§ Tasks to complete:
a – In the patch review, which function contains the first changed hunk?
b – Say whether each statement agrees with the patch review, answering yes or no and quoting the words that decide it: (i) The diff changes the file net/ipv6/ip6_fib.c. (ii) The reviewer says the changed path is only for the legacy IPv6 multipath code. (iii) The patch replaces list_del_rcu with list_del_init.

§ Text to read:
+--

David Ahern May 15, 2024, 7:26 p.m. UTC | #1
On 5/13/24 10:07 PM, Omid Ehtemam-Haghighi wrote:
> diff --git a/net/ipv6/ip6_fib.c b/net/ipv6/ip6_fib.c
> index c1f62352a481..b4f3627dd045 100644
> --- a/net/ipv6/ip6_fib.c
> +++ b/net/ipv6/ip6_fib.c
> @@ -1037,7 +1037,7 @@ static void fib6_purge_rt(struct fib6_info *rt, struct fib6_node *fn,
>  	fib6_drop_pcpu_from(rt, table);
>  
>  	if (rt->nh && !list_empty(&rt->nh_list))
> -		list_del_init(&rt->nh_list);
> +		list_del_rcu(&rt->nh_list);

This path is only for the separate nexthop objects (the rt->nh check),
while you seem to be dependent on the legacy IPv6 multipath code.


>  
>  	if (refcount_read(&rt->fib6_ref) != 1) {
>  		/* This route is used as dummy address holder in some split
> @@ -1247,7 +1247,7 @@ static int fib6_add_rt2node(struct fib6_node *fn, struct fib6_info *rt,
>  							 fib6_siblings)

+--

§ Extracted data:

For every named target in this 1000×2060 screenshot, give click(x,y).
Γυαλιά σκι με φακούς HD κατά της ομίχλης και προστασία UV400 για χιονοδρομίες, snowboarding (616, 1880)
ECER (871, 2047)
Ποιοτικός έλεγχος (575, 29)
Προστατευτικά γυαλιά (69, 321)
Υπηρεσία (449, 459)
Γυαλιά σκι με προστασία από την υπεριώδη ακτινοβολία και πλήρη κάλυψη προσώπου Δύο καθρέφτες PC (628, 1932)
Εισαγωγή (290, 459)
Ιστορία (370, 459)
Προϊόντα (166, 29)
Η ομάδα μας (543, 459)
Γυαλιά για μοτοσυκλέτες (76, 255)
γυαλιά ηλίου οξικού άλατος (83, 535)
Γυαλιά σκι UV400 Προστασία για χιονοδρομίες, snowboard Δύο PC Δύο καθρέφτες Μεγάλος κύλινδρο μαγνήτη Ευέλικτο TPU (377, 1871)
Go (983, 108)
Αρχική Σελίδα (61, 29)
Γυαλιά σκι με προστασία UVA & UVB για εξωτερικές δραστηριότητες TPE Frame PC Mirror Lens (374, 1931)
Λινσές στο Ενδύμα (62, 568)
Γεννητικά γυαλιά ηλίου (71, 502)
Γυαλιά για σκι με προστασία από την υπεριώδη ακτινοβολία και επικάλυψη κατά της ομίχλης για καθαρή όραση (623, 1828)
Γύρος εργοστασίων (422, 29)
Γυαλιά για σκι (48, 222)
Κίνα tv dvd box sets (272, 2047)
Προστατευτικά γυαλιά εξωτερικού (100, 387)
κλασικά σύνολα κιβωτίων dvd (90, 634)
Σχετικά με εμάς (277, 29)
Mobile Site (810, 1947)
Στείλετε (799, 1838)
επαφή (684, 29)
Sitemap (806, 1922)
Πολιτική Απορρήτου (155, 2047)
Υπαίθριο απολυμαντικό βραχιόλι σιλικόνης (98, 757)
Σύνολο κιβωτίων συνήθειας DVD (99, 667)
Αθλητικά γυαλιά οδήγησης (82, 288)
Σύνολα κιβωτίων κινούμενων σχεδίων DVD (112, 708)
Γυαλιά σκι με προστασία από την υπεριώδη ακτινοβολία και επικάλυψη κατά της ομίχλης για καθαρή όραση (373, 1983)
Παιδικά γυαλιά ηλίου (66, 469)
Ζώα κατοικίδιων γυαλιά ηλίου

+--

§ Responses:
a – fib6_purge_rt

b –
(i) Yes: "diff --git a/net/ipv6/ip6_fib.c b/net/ipv6/ip6_fib.c"
(ii) No: "This path is only for the separate nexthop objects (the rt->nh check)"
(iii) No: the removed line is "list_del_init(&rt->nh_list);" and the added line is "list_del_rcu(&rt->nh_list);"